I guess Jennifer Hecht started it with “Down with Agnosticism.” John Wilkin disagreed in “Positivism about agnosticism.” And the Larry Moran added his two cents, with “Trying to Understand Agnostics.” This post is mainly a response to Larry, partly because he expresses his view (with which I disagree) with clarity.
Firstly, for the curious and partly based on the title of this post, I’ll say that I am a yawner. Of the more standard terms, I’m inclined to think that “agnostic” is the best fit. But I am not going to be upset with Larry, if he prefers to say that I am atheist. At least Larry expresses that in a more temperate manner than does Jennifer Hecht. That I won’t be upset with Larry, is because I don’t find the distinction between deist, atheist, agnostic to be very interesting. And that’s why I am a yawner.
I’ve been in an internet debate, where I have been told that agnosticism is irrational. Sorry, but that is absurd. I never did like positivism, because it seemed too simplistic. That seems to be the point that John Wilkins is making with his title suggesting that Hecht’s post is overly simplistic. And it is, as are some of the things that Larry said in his post.
Like Dawkins, “I am agnostic only to the extent that I am agnostic about fairies at the bottom of the garden.”
That’s an example of what I consider simplistic. The role of God as a concept is very different from that of fairies.
Sure, the notion of God is made up, just as the notion of fairies is made up. But being made up isn’t enough to disqualify a concept. The “fairy” concept is made up as fiction. The “God” concept is made up in an attempt to answer what people take to be a serious question. So that’s a big difference already.
We cannot reject a concept, simply because it is made up. The idea of phlogiston was made up. We reject phlogiston, and for good reason. But let us not forget it’s importance. The “phlogiston” concept was made up in an attempt to answer serious questions about the nature of combustion. In its day, it was an important concept that helped centralize scientific research on combustion. That research developed into what we know as chemistry. As it happened, the research yielded results that contradicted what had been believed about phlogiston. But that does not alter the fact that phlogiston was important in focussing that early research.
If we look to more recent science, the concept of “gene” was made up in an attempt to explain what Mendel had observed about inheritance. And nobody could doubt that “gene” has been an important concept.
So what about the “God” concept? Sure, it is made up. But it is made up in an attempt to answer questions about origins.
I see Christian theology as mostly made up. It is not even consistent with the Christian Bible. So I have no problem rejecting that. You could say that I am atheistic with respect to Christianity. But it isn’t so easy to say the same about deism. The deist’s God is made up in an attempt to answer what Deists see as serious questions about the origin of the universe. Those questions are metaphysical questions. I am inclined to think that all metaphysical questions are bogus – that’s one point where I agree with the positivists. However, many people do think that metaphysical questions are valid and important. So I am agnostic about the Deist’s conception of God. Because I see metaphysics as bogus, I don’t see the existence of the Deist’s God as a question that could ever have an answer. That’s very different from the question of the existence of fairies.

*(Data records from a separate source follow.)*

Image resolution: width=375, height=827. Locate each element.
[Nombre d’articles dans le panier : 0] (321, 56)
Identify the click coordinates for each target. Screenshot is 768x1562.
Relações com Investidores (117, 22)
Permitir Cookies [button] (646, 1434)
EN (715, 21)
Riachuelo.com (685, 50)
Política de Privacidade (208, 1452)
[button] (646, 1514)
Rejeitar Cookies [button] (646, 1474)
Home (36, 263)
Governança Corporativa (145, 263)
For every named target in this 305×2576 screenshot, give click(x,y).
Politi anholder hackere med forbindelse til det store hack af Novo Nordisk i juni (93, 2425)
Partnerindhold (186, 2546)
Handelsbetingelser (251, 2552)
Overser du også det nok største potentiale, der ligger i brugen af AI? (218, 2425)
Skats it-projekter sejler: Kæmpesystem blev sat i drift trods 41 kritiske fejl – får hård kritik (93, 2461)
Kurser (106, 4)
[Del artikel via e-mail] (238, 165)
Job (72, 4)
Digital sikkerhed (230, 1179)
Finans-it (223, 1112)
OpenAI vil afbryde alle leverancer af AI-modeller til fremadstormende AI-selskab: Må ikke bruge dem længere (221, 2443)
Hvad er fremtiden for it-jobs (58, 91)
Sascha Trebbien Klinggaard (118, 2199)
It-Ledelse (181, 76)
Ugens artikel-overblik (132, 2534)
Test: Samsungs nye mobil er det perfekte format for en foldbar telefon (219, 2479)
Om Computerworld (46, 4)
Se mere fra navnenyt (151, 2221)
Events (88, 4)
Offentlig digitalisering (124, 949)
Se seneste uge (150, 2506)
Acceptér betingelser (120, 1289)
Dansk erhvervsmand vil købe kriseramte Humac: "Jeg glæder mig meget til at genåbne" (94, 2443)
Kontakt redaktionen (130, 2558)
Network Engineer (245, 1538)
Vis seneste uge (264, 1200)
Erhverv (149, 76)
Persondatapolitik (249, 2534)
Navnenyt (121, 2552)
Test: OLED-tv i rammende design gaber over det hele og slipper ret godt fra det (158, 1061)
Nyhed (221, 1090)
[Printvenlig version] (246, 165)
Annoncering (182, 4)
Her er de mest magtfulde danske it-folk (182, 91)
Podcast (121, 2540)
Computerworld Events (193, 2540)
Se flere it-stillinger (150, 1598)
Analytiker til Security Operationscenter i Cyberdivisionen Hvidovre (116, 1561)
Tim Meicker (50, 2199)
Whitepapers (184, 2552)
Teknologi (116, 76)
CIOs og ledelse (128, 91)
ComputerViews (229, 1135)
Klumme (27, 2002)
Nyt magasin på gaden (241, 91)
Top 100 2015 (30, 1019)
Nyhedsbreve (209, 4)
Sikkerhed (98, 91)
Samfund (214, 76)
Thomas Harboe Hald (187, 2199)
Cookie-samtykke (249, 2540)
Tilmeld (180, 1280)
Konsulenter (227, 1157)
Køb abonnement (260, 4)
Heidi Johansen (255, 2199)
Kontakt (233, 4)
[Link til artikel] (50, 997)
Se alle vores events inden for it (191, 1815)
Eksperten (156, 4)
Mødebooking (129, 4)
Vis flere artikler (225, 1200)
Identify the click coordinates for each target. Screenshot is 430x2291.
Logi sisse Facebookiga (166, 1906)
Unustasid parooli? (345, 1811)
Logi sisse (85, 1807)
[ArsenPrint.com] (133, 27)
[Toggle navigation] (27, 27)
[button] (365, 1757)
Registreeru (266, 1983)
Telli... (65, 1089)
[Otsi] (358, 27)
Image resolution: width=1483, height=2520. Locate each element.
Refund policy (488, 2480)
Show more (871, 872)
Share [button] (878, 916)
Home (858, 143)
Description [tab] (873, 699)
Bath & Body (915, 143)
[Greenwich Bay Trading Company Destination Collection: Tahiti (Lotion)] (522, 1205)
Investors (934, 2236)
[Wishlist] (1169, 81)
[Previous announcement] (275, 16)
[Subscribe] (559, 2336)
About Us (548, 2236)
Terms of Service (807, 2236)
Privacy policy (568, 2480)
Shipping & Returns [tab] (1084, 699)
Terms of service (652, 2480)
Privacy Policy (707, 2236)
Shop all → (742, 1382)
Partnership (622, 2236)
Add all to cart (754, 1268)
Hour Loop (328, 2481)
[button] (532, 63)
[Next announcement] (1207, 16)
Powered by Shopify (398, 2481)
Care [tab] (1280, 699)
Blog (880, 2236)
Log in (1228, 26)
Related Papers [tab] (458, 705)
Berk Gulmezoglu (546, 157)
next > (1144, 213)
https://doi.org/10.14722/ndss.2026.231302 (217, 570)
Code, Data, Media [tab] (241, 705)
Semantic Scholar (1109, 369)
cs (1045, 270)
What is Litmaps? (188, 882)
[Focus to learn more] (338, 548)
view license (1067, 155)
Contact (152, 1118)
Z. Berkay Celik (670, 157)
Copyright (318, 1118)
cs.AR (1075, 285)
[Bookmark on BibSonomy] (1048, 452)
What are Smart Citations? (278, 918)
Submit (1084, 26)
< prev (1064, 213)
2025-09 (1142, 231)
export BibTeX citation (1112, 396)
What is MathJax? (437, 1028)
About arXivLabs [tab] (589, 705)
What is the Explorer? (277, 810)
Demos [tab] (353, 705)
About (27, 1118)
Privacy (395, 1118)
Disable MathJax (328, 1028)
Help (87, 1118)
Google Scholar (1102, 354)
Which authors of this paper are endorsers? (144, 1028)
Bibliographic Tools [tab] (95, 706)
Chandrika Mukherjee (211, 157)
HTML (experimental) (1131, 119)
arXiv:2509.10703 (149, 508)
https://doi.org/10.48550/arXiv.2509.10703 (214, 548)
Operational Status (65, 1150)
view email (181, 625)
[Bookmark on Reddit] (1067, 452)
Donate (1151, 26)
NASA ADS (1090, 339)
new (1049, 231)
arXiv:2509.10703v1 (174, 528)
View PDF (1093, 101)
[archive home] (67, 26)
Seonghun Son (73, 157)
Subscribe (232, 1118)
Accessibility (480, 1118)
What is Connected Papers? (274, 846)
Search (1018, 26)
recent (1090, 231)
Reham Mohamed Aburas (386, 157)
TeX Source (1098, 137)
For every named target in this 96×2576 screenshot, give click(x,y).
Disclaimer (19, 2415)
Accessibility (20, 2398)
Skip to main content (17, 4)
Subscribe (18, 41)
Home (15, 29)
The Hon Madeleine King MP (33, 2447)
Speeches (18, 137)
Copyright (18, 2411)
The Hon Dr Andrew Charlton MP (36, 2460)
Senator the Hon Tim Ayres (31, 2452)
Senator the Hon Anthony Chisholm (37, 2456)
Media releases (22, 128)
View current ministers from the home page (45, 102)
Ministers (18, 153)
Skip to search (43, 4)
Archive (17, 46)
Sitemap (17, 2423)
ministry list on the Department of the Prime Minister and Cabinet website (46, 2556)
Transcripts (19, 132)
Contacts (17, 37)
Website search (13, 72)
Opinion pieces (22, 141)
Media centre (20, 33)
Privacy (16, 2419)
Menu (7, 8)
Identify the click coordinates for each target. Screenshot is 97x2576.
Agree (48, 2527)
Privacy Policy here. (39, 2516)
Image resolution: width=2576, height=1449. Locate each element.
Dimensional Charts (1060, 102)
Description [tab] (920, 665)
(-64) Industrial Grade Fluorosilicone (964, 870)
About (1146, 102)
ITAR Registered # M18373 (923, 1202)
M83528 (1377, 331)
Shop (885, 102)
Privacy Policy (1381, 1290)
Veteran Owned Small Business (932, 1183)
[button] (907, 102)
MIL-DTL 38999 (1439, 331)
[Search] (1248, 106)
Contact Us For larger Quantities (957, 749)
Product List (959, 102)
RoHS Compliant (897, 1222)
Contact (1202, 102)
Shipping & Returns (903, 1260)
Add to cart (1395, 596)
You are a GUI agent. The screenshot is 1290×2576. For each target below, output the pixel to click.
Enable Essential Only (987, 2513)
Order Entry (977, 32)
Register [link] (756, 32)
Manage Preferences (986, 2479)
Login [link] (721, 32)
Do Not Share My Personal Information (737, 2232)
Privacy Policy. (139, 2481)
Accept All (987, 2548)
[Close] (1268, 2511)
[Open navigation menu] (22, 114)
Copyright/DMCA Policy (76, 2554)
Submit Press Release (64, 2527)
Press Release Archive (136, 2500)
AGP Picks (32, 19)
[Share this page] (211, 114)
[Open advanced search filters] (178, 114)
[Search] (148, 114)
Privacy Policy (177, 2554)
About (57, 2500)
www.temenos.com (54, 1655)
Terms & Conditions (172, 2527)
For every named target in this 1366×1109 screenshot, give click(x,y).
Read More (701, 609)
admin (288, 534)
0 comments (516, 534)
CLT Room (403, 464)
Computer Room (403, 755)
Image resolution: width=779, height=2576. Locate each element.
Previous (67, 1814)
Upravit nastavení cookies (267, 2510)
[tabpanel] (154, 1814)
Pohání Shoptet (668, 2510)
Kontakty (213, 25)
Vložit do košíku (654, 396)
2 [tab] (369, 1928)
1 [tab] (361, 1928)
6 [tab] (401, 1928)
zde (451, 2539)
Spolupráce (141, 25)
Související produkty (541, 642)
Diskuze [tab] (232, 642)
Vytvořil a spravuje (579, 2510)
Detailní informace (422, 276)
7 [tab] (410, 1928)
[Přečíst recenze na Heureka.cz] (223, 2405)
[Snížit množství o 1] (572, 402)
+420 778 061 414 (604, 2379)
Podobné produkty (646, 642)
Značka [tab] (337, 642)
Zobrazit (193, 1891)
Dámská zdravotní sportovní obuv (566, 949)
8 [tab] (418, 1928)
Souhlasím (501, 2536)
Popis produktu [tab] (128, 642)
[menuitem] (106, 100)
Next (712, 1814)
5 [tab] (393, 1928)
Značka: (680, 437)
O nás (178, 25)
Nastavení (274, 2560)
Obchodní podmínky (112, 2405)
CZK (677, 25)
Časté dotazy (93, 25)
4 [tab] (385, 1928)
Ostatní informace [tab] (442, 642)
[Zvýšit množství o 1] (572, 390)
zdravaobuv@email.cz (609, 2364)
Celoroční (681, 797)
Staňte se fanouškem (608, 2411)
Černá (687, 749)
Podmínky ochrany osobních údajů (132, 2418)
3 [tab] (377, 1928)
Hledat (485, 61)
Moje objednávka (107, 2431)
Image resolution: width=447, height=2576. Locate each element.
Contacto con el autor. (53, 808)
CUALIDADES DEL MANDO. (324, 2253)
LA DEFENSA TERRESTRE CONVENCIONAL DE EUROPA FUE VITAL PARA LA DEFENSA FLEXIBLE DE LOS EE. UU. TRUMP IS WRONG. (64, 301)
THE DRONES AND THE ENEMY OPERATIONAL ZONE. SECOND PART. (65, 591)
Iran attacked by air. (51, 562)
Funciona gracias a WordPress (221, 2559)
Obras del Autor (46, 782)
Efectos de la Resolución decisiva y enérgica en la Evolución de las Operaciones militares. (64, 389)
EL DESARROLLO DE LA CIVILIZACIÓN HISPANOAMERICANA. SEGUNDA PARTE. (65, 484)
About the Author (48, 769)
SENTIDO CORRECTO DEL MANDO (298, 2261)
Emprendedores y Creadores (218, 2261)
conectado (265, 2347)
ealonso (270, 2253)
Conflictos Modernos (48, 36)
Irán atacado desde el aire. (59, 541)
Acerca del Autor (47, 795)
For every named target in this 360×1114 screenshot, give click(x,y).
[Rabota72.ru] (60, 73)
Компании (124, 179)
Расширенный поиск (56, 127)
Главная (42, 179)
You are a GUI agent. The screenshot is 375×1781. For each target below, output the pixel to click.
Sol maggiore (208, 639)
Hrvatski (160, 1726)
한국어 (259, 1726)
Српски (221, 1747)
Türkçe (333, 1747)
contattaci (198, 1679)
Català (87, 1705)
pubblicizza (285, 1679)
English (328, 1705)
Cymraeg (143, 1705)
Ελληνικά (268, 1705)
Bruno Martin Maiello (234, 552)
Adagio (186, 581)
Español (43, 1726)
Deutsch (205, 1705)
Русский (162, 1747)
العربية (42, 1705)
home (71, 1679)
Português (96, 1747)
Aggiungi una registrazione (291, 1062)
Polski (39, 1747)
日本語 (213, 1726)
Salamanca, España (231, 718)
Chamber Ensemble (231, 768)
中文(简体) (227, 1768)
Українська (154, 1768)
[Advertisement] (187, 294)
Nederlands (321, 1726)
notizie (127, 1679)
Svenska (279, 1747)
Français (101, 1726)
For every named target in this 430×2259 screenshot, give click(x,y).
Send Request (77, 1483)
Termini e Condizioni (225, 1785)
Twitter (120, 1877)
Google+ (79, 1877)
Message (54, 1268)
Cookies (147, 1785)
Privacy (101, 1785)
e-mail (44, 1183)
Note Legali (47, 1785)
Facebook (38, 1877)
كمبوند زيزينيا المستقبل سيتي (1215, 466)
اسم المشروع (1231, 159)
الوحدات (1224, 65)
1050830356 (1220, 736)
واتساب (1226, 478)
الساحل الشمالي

Part of the problem is that agnostics like John tend to use a different definition of “atheist” than we do. He seems to think that it means we deny the possibility that gods exist.
No, that’s not the issue. Well, I can’t speak for John. For myself, the issue is that people like Larry think that the existence of God is a true/false question. And I don’t think it is that at all. Rather, I think that the “God” concept is a seriously muddled one.
While I’m about it, I might as well comment on another yawner, the question of accomodationism. I often wonder what all of the arguing is about. Sure, theists have absurd beliefs. But then lots of people have absurd beliefs. If I only talked to people who I did not see as having absurd beliefs, there’s a possibility that I would end up talking only to myself. I find it better to tolerate other’s beliefs in what I see as absurd.
Sure, religion is ridiculous. When I see somebody ridiculing religion, I don’t get offended at that. I sometimes even enjoy the ridicule. I think that means that I am not an accomodationist. But, then, I don’t go out of my way picking fights with religion either, so I suspect that means that I am not a gnu. I guess I am agnostic on the gnu vs. accomodationism arguments.